■ The task: Repeat the listing in full. Nothing may be added or left out.

■ Data to use:
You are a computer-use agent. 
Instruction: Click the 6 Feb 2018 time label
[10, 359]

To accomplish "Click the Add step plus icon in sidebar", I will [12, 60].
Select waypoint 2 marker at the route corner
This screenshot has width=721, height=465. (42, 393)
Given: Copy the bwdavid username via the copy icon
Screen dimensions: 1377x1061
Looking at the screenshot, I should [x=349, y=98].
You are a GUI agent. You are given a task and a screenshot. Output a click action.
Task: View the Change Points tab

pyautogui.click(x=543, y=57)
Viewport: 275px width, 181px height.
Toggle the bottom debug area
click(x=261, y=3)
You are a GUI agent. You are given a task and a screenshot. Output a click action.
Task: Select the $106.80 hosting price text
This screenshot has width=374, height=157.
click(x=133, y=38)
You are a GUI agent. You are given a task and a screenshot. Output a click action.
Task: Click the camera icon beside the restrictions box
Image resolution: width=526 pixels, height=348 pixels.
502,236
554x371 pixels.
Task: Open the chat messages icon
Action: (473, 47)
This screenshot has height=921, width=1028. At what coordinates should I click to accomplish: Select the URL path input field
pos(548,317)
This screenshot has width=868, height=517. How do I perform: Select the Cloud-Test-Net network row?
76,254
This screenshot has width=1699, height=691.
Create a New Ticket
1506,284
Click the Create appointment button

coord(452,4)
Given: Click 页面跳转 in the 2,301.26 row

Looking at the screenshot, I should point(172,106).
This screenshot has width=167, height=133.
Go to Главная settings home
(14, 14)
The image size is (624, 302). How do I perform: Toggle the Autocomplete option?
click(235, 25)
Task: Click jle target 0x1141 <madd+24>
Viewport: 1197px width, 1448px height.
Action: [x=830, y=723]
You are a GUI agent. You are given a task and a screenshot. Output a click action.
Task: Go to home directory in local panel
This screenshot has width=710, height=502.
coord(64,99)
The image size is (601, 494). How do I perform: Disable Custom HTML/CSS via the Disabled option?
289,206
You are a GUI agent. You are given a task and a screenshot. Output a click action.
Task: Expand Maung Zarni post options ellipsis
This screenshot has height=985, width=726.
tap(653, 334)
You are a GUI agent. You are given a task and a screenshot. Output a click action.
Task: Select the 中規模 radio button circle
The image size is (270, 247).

■ Answer below:
You are a computer-use agent. 
Instruction: Click the 6 Feb 2018 time label
[10, 359]

To accomplish "Click the Add step plus icon in sidebar", I will [12, 60].
Select waypoint 2 marker at the route corner
This screenshot has width=721, height=465. (42, 393)
Given: Copy the bwdavid username via the copy icon
Screen dimensions: 1377x1061
Looking at the screenshot, I should [x=349, y=98].
You are a GUI agent. You are given a task and a screenshot. Output a click action.
Task: View the Change Points tab

pyautogui.click(x=543, y=57)
Viewport: 275px width, 181px height.
Toggle the bottom debug area
click(x=261, y=3)
You are a GUI agent. You are given a task and a screenshot. Output a click action.
Task: Select the $106.80 hosting price text
This screenshot has width=374, height=157.
click(x=133, y=38)
You are a GUI agent. You are given a task and a screenshot. Output a click action.
Task: Click the camera icon beside the restrictions box
Image resolution: width=526 pixels, height=348 pixels.
502,236
554x371 pixels.
Task: Open the chat messages icon
Action: (473, 47)
This screenshot has height=921, width=1028. At what coordinates should I click to accomplish: Select the URL path input field
pos(548,317)
This screenshot has width=868, height=517. How do I perform: Select the Cloud-Test-Net network row?
76,254
This screenshot has width=1699, height=691.
Create a New Ticket
1506,284
Click the Create appointment button

coord(452,4)
Given: Click 页面跳转 in the 2,301.26 row

Looking at the screenshot, I should point(172,106).
This screenshot has width=167, height=133.
Go to Главная settings home
(14, 14)
The image size is (624, 302). How do I perform: Toggle the Autocomplete option?
click(235, 25)
Task: Click jle target 0x1141 <madd+24>
Viewport: 1197px width, 1448px height.
Action: [x=830, y=723]
You are a GUI agent. You are given a task and a screenshot. Output a click action.
Task: Go to home directory in local panel
This screenshot has width=710, height=502.
coord(64,99)
The image size is (601, 494). How do I perform: Disable Custom HTML/CSS via the Disabled option?
289,206
You are a GUI agent. You are given a task and a screenshot. Output a click action.
Task: Expand Maung Zarni post options ellipsis
This screenshot has height=985, width=726.
tap(653, 334)
You are a GUI agent. You are given a task and a screenshot. Output a click action.
Task: Select the 中規模 radio button circle
The image size is (270, 247).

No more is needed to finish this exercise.